Nesse cenário, ampliar a presença feminina em tecnologia não significa apenas aumentar o número de mulheres empregadas no setor. Também significa permitir que diferentes experiências estejam presentes na criação de produtos, algoritmos e serviços que serão utilizados por toda a sociedade. A iniciativa Residência em TIC 09, descrita em levantamento do CNPq e do MCTI, é um exemplo de programa de formação em inteligência artificial que já havia beneficiado 523 mulheres, enquanto outros projetos reservam vagas para ampliar a participação feminina em capacitações avançadas de computação. (Serviços e Informações do Brasil)

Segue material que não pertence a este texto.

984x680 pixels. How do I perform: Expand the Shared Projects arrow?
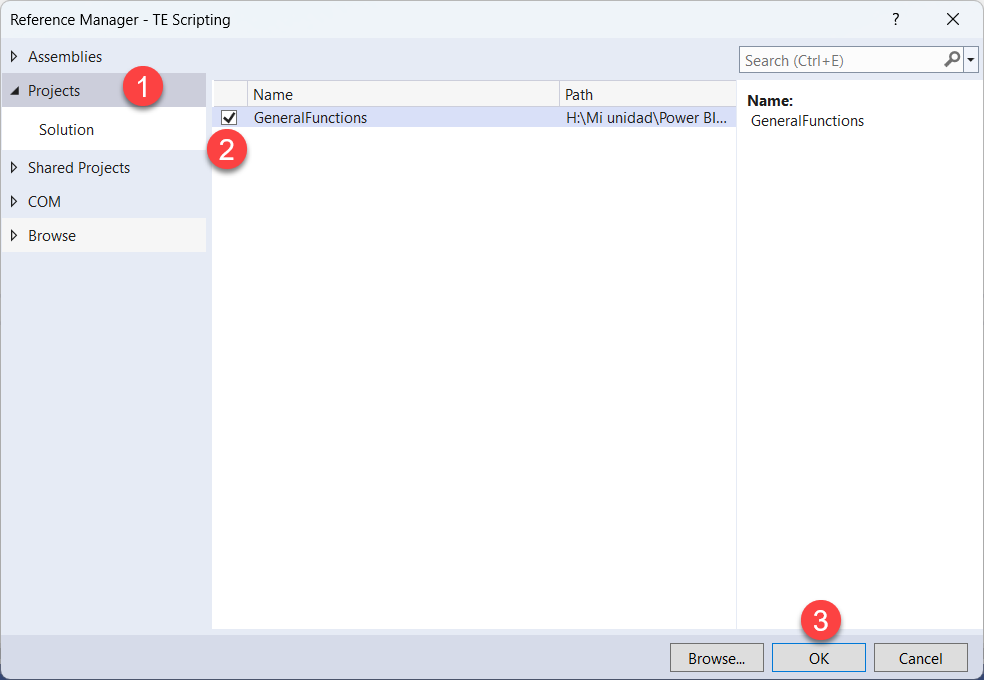pyautogui.click(x=14, y=168)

Como a mulher pode se preparar para um mercado de trabalho cada vez mais influenciado pela IA
A principal mudança não é necessariamente aprender programação, mas desenvolver uma combinação de competências digitais, pensamento crítico e conhecimento profissional. Uma mulher que já possui experiência em determinada área pode começar entendendo como a inteligência artificial pode ser utilizada naquele segmento, quais tarefas podem ser automatizadas e quais atividades continuam dependendo fortemente de julgamento humano. Essa abordagem tende a ser mais útil do que tentar aprender todas as ferramentas disponíveis ao mesmo tempo.
Também é importante compreender que ferramentas de IA podem produzir respostas incorretas, informações desatualizadas ou conteúdos aparentemente convincentes que precisam ser verificados. Em atividades profissionais, isso significa que revisão, checagem de fontes, proteção de dados e responsabilidade sobre o resultado continuam sendo fundamentais. A tecnologia pode acelerar uma tarefa, mas não elimina automaticamente a necessidade de conhecimento especializado.

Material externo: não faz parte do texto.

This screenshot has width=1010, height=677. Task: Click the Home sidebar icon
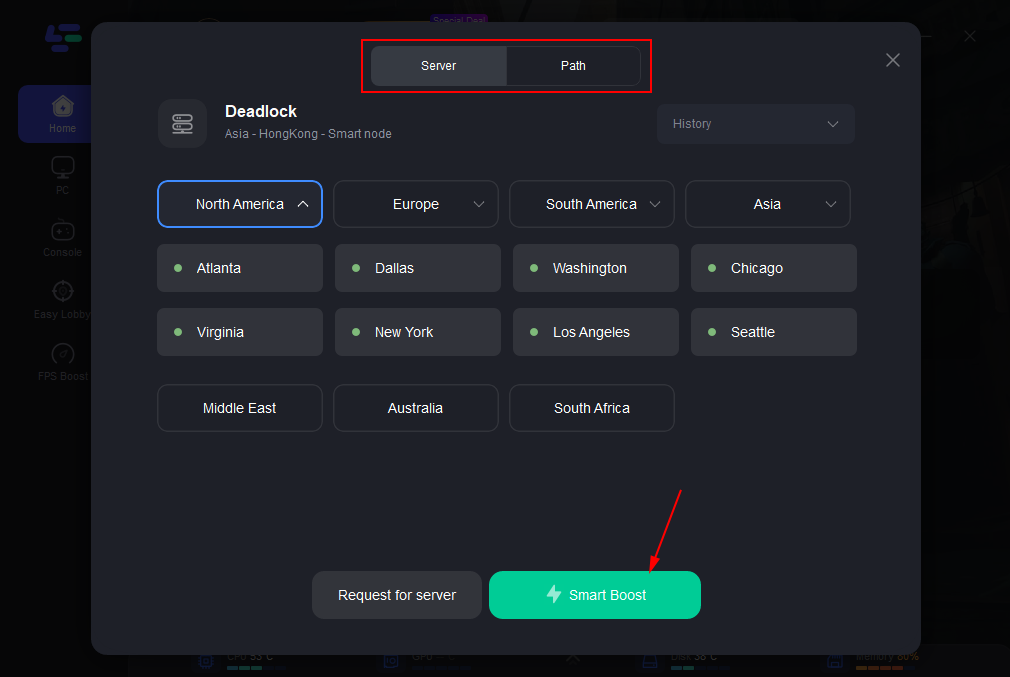pos(62,106)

Para estudantes e profissionais em transição de carreira, cursos gratuitos ou subsidiados podem representar uma porta de entrada. As iniciativas que vêm sendo anunciadas no Brasil indicam que formação em IA, computação e telecomunicações está recebendo atenção crescente, especialmente quando associada à inclusão de mulheres. A reportagem da Folha de S.Paulo sobre programas recentes de capacitação também mostra que existem oportunidades específicas em STEM destinadas a ampliar a participação feminina. (Folha de S.Paulo)
O movimento, portanto, deve ser acompanhado não apenas como uma tendência tecnológica, mas como uma transformação do mercado de trabalho. A popularização da IA pode criar novas funções e aumentar a produtividade em várias profissões, mas os benefícios não serão distribuídos automaticamente. Nos próximos anos, a capacidade de oferecer formação acessível, ampliar a participação feminina e ensinar uso responsável das ferramentas será decisiva para evitar que a revolução digital aumente desigualdades. Para as leitoras, o cenário aponta uma oportunidade concreta: tecnologia pode ser aprendida gradualmente e aplicada à profissão já existente, tornando a adaptação à era da inteligência artificial menos distante e mais prática.